-- DOCUMENT SECTION --

════════════════════

[fa.info-vax] RL02 headache

info-vax@ucbvax.ARPA (12/18/84)

From: speck@cit-vax (Don Speck)

    Our brand-new (Rev. 7) 750's came with RL02's instead of tape drives
(bad idea!) so to bring up 4.2bsd I've put enough on the RL02 to be able
to copy the rest via Ethernet.	Partway through the copy I get hard RL02
errors (data late, operation incomplete); when I power-cycle and reboot,
fsck finds the same thing, same sector.  The DEC FE speculates that that
sector's header gets messed up.  VMS BAD and EVRAA give the pack a clean
bill of health; if I rewrite it, it's fine again until I try copying via
Ethernet onto the RA81.  Same on both vaxes, I tried pack swaps, etc.

    The RL211 controller is at the head of the Unibus, followed by the
DZ-11 (unused so far), an Interlan 10 Mbit Ether card, and the UDA-50.
During the copy the latter two boards must be really hogging the bus -
is that what the `data late' error-bit is about?  DEC blames it on the
software 'cause it does the same thing on both machines.  Anybody have
any clues/fixes/suggestions?
				Don Speck	speck@cit-vax.arpa
				I get unix-wizards but not info-vax.

info-vax@ucbvax.ARPA (12/19/84)

From: "Richard Kenner" <KENNER@NYU-CMCL1.ARPA>

Data-late errors are fairly common on RL01/2's.  But they should be retried
by the driver so they are not a real problem (there was a time early in
the history of the RL01's when a data late in the wrong part of a write
would clobber the next sector but we found an ECO for that and DEC has had
in the controllers for at least 4 years by now).  I do not know if the
UNIX driver will retry them but the RSX and VMS drivers do.

However, you do NOT seem to be getting data late errors!  Look at the
descriptions of those bits more carefully!

════════════════════

(Element lookup records)

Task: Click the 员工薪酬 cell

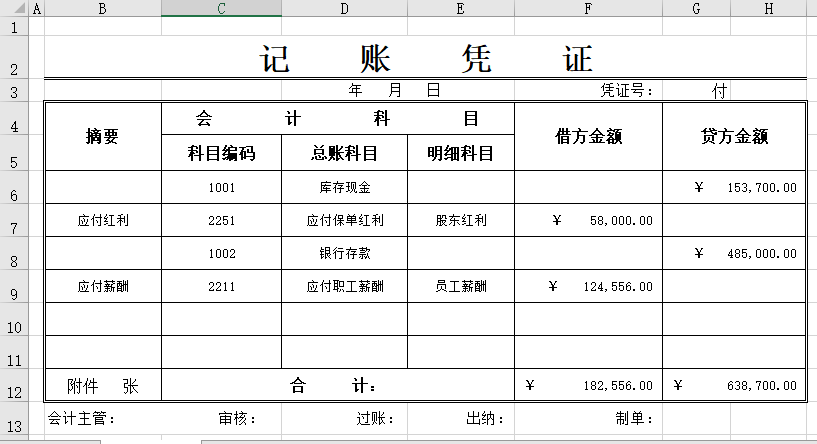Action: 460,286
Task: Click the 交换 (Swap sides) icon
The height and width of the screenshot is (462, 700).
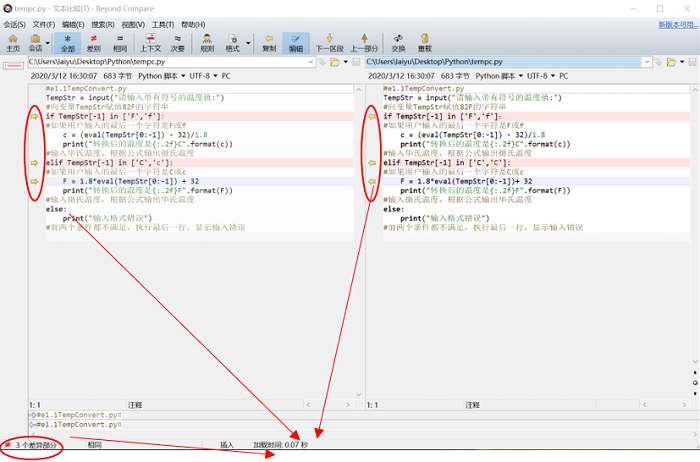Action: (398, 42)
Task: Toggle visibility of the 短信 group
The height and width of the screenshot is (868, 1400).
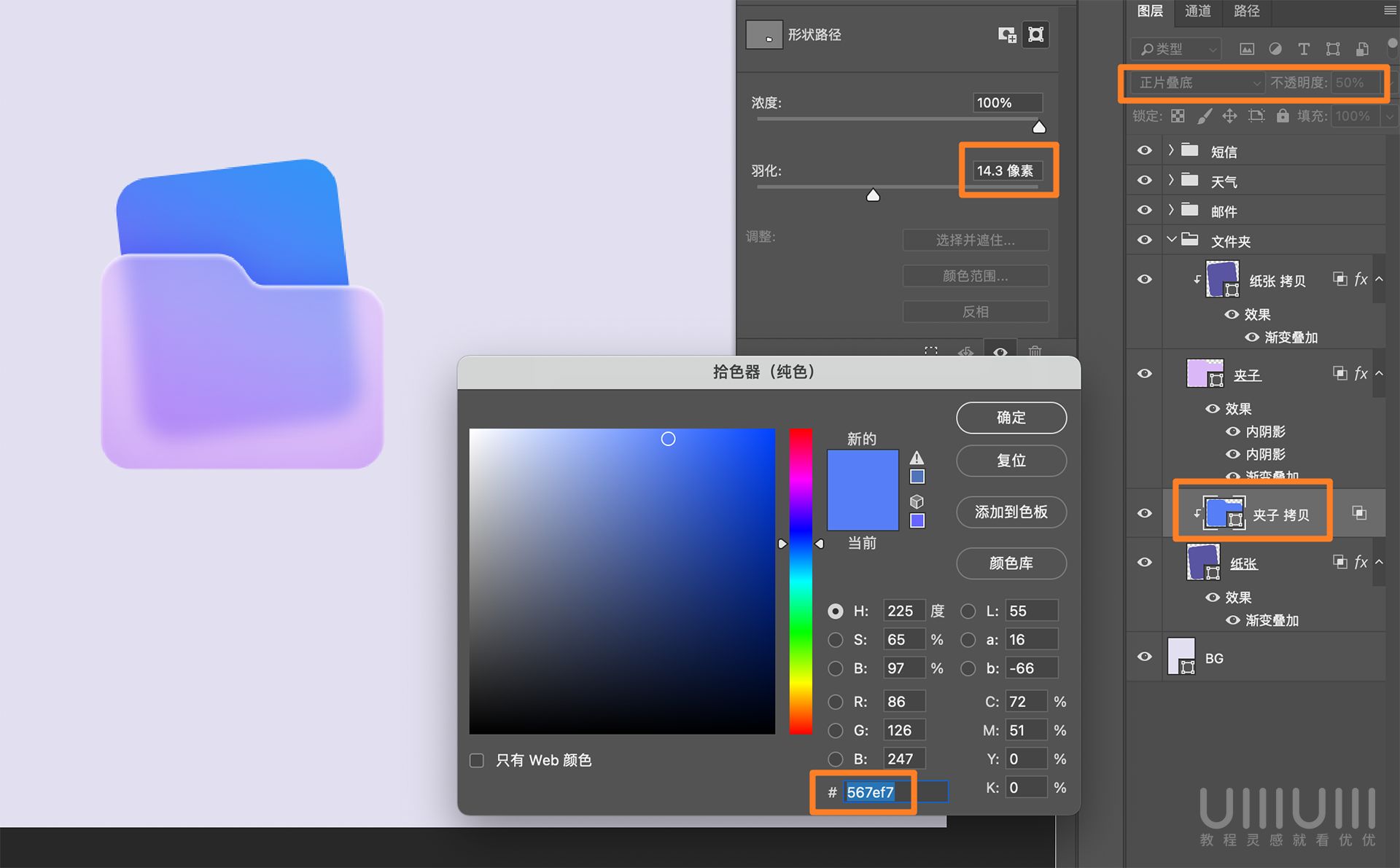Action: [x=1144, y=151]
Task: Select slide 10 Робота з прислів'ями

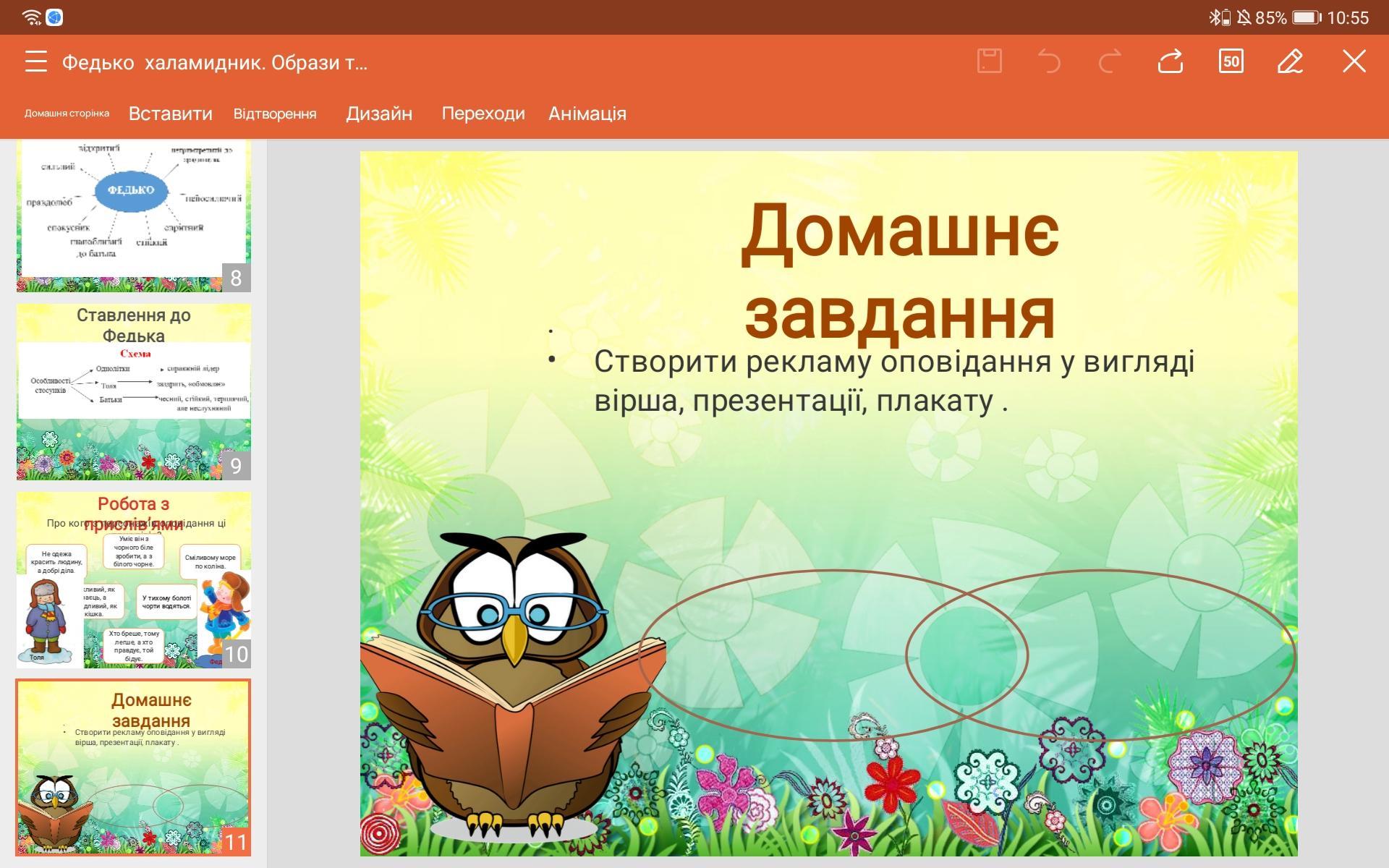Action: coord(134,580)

════════════════════

-- DESCRIPTION OF THE TASK --
From the RL02 thread, rewrite the part that opens with the words "info-vax@ucbvax.ARPA (12/18/84)" and closes with "pack swaps, etc.", replacing "Ethernet" with "the LAN".

-- EXERCISE ANSWER --
info-vax@ucbvax.ARPA (12/18/84)

From: speck@cit-vax (Don Speck)

    Our brand-new (Rev. 7) 750's came with RL02's instead of tape drives
(bad idea!) so to bring up 4.2bsd I've put enough on the RL02 to be able
to copy the rest via the LAN.	Partway through the copy I get hard RL02
errors (data late, operation incomplete); when I power-cycle and reboot,
fsck finds the same thing, same sector.  The DEC FE speculates that that
sector's header gets messed up.  VMS BAD and EVRAA give the pack a clean
bill of health; if I rewrite it, it's fine again until I try copying via
the LAN onto the RA81.  Same on both vaxes, I tried pack swaps, etc.